*** Opening of Task material ***

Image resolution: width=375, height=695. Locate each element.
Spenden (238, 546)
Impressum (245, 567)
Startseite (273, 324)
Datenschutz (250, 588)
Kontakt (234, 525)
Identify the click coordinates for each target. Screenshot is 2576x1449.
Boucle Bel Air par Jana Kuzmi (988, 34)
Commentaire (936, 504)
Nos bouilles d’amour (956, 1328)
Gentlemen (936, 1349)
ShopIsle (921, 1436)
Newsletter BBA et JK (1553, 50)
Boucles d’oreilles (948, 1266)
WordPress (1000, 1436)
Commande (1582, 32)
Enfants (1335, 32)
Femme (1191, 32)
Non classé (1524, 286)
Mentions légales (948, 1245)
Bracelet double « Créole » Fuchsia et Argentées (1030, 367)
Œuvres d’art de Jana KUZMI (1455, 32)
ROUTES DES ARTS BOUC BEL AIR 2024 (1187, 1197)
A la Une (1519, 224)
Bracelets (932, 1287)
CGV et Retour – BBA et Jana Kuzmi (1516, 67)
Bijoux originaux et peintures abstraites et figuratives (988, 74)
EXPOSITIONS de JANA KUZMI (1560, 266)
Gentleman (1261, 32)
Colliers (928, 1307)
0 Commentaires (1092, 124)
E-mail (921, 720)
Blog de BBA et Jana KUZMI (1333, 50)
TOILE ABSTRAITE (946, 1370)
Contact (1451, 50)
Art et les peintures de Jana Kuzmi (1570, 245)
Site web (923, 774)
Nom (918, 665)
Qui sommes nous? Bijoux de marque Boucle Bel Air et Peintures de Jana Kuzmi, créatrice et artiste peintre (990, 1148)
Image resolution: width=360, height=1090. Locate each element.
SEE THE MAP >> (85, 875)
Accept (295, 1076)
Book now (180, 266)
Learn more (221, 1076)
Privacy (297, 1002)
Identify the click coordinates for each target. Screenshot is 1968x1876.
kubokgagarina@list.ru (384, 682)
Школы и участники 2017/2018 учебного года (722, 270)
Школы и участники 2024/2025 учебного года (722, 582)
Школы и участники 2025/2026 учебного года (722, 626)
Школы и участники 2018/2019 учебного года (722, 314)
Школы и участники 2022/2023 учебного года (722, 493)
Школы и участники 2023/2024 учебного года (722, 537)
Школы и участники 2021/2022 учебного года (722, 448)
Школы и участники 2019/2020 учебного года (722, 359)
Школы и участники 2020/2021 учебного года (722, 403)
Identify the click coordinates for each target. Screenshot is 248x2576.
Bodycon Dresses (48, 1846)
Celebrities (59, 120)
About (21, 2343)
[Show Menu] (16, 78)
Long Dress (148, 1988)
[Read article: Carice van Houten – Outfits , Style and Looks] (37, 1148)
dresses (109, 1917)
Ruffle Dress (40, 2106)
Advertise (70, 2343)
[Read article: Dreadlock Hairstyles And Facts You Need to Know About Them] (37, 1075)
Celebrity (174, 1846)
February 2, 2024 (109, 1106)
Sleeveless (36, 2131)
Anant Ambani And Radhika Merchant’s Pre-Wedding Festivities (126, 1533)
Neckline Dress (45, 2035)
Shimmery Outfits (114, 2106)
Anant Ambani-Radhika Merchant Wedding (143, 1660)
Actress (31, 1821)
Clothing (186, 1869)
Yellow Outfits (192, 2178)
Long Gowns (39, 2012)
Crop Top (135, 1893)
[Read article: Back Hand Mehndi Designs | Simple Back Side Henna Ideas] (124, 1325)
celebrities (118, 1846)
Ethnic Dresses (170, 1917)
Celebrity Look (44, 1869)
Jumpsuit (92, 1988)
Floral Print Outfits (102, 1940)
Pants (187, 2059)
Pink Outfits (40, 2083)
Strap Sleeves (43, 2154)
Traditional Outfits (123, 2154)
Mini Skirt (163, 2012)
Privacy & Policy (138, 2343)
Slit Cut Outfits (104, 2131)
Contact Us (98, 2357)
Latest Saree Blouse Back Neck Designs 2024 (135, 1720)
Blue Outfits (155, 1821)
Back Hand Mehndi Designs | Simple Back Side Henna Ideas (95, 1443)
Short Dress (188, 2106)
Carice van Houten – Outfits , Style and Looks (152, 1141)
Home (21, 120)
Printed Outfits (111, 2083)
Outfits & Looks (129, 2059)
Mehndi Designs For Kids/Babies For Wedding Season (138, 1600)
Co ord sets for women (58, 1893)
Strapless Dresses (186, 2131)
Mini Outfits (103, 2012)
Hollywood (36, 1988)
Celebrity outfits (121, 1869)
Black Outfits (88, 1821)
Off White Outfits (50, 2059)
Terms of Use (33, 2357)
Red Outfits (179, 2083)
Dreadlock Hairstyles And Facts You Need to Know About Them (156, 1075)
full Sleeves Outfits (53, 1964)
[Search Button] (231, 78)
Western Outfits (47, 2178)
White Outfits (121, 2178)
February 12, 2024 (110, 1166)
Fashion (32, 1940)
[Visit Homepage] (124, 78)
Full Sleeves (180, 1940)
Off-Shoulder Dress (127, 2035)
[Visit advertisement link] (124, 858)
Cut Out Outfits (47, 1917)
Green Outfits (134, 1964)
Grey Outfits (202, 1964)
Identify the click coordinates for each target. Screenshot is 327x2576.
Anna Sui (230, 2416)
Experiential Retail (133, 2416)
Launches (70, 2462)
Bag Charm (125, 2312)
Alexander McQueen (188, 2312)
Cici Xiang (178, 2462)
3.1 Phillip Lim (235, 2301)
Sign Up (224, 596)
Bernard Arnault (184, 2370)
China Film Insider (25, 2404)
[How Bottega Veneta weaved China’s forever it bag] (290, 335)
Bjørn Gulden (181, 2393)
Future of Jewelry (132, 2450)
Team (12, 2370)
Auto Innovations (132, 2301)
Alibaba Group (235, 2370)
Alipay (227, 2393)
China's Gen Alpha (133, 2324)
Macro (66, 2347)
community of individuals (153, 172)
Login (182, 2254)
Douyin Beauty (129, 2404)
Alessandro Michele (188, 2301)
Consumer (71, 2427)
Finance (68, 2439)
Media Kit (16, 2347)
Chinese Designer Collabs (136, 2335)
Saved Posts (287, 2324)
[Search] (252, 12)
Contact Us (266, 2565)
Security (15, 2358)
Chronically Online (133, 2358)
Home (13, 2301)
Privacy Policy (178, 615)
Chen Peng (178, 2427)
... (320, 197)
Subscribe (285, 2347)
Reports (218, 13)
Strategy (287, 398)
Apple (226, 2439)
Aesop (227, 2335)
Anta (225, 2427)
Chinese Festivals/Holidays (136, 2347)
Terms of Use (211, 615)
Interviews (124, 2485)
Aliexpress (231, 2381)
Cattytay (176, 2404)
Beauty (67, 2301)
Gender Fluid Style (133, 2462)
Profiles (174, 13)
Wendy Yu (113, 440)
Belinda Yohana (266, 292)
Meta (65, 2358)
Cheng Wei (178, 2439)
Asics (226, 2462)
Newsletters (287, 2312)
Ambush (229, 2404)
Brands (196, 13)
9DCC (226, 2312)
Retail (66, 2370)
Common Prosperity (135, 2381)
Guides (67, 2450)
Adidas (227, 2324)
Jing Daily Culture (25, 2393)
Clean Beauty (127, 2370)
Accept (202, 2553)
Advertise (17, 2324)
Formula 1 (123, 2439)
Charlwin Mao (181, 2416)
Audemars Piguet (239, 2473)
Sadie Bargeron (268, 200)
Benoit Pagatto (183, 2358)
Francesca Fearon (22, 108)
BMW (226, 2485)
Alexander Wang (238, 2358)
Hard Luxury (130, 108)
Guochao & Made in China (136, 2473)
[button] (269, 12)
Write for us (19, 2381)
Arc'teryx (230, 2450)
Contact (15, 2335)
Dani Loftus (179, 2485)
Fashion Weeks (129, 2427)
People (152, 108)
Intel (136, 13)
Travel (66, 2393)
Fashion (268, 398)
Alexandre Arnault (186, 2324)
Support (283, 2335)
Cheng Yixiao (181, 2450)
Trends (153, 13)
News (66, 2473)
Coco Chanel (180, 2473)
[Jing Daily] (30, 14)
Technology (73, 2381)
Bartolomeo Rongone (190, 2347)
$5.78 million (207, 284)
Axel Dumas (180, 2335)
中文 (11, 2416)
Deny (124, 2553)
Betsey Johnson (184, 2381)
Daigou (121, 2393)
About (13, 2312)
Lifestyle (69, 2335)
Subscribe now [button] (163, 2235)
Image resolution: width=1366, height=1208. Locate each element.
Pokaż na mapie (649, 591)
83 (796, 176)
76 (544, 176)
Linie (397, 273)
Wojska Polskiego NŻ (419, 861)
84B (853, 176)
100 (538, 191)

*** Close of Task material ***

-- What the task asks --
Of all the lines in the entries, count those with the string "each", and report only that number.

-- Written solution --
7